Mandella's 'Perfect' day
It wasn't just that he won four Breeders' Cup races. People have had big days here before and will have big days again. With so many mega-stables out there, so many good horses, it's not that surprising that someone won four Breeders' Cup events. Most thought it would be Bobby Frankel. It turned out to be Richard Mandella.
But Mandella did it the hard way, not with a Frankel-like roster of superstars, but with a solid contingent of horses who needed his expertise. He took a moderate hand, had them shuffle the deck and came up with four aces. That's what made this the greatest training accomplishment in Breeders' Cup history, if not the most impressive training feat ever.
Halfbridled was supposed to win the Juvenile Fillies, even with the 14 post. She had proven her class and talents three times--all of them wins, two of them in stakes. But there really wasn't anything to like about Action This Day (Juvenile), Johar (Turf) and Pleasantly Perfect (Classic). They were nice horses. But nice horses aren't supposed to win Breeders' Cup races. That is unless they are trained by someone with immense talents in the midst of one very hot afternoon.
"The fear of losing is greater than the thrill of winning," Mandella said. "With a horse like Halfbridled, you worry about everything that can go wrong, whether you did everything right and whether or not everything is in place. The others weren't favorites. That made it more fun. I didn't feel like the world would come apart if they didn't win. That made for some great pleasure the rest of the day."
Action This Day was coming off a maiden win, taking the impossible step in class into the Breeders' Cup Juvenile. It may not have been the best field ever assembled for this race, but there was little reason to believe he had a chance. There were supposed to be far better horses in this field than the one who had won just once, did so by a nose and had never run in a stakes race.
The second-best horse in the race also belonged to Mandella. Minister Eric, a horse who had never gone two turns in his life and had never won a stakes race, finished second.
There was no reason to believe that Johar could compete with an international cast of stars in the Turf. He had never run a mile and a half in his 14-race career and he blew an open lead in his last start, the Clement Hirsch, fading late to finish second behind Storming Home.

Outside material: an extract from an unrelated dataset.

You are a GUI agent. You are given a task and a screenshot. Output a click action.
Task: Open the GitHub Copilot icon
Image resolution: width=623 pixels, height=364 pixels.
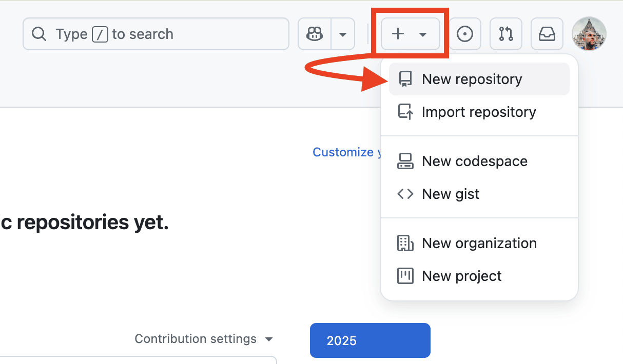[x=314, y=34]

Mandella knew he had to change his tactics. Johar just was not comfortable on the lead; he needed a target, someone to chase. So Mandella told jockey Alex Solis to take him back and make one run. It worked to perfection and they stormed down the center of the turf course and caught the European star High Chaparral at the wire to finish in a dead heat for the win.
The only reason to like Pleasantly Perfect in the Classic was the Mandella factor. He was a horse who had never proven himself at this level. He had won a couple of Grade II races, but failed when he had tried spots like the Santa Anita Handicap and the Pacific Classic. Mandella knew he had a talented horse and never gave up on winning the four-million dollar race. The key was getting him there right.
Pleasantly Perfect sat out seven months before Mandella got him back on track and back to the races. He had a perfect prep in the Goodwood, winning there and earning his way to the Classic. On the day it mattered, Mandella had him primed, ready to run the race of his life and beat more acclaimed horses like Congaree, Medaglia d'Oro and Funny Cide.
The victory also provided Pleasantly Perfect and Mandella with a sweet bit of revenge. He was forced out of the Classic last year because of Illinois racing regulations that created a mess of red tape after he had a bleeding incident prior to the race.
When it was over, Mandella had collected four trophies and his horses had earned $4,564,040, easily a one-day record for a stable. He never could have imagined he could top his Breeders' Cup day in 1993, when he won two Breeders' Cup races and two other stakes.
"I don't know how to describe this," he said. "Like I said before, when I won four races here last time at the Breeders' Cup, I'm not sure I was able to really enjoy it. I was in shock all day and by the time I came out of shock, everybody had gone home. I'm still in shock now. I didn't believe it could ever happen again. Yet it happened, bigger and better."
Bobby Frankel still has the numbers and the biggest and best stable in the country, but the Eclipse Award that was all but his entering the day no longer is certain to go to him. These are the days when trainers must perform and Frankel failed again in spectacular fashion . He was 0- for-8, losing with four favorites. For those keeping score at home, Frankel is 2-for-57 in the Breeders' Cup. Mandella deserves the Eclipse, his just reward for a fantastic day when he made racing history and did it the hard way.